= Aim of the exercise =
If a line below contains the string "Dance", return that line.

****************************************

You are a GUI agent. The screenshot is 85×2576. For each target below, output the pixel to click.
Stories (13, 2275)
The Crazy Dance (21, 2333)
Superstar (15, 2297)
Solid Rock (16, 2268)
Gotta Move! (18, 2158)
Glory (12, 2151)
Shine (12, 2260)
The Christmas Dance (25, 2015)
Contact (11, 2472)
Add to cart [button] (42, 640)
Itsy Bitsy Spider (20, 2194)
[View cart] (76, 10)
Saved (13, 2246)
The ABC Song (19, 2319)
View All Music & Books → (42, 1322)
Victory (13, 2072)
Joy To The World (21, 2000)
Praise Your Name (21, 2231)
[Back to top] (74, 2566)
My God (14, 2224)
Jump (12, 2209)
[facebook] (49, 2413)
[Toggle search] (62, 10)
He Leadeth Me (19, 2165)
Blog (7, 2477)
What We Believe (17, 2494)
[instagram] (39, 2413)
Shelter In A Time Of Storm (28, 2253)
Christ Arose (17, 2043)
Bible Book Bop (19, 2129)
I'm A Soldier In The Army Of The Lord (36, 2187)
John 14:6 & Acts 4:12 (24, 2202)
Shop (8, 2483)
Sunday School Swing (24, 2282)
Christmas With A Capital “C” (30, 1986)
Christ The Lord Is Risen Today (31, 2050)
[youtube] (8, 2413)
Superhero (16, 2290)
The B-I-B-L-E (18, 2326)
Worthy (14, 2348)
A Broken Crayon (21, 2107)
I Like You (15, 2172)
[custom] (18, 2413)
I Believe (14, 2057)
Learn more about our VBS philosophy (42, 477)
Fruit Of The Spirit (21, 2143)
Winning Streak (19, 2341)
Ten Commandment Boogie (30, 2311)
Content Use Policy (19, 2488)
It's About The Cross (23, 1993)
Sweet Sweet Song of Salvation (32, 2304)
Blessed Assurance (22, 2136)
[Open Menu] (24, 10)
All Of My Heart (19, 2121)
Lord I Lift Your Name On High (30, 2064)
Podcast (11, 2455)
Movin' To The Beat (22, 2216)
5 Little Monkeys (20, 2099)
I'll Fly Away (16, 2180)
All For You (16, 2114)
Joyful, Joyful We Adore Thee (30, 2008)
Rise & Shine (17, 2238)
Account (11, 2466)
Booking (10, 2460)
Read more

****************************************

= Your solution =
The Crazy Dance (21, 2333)
The Christmas Dance (25, 2015)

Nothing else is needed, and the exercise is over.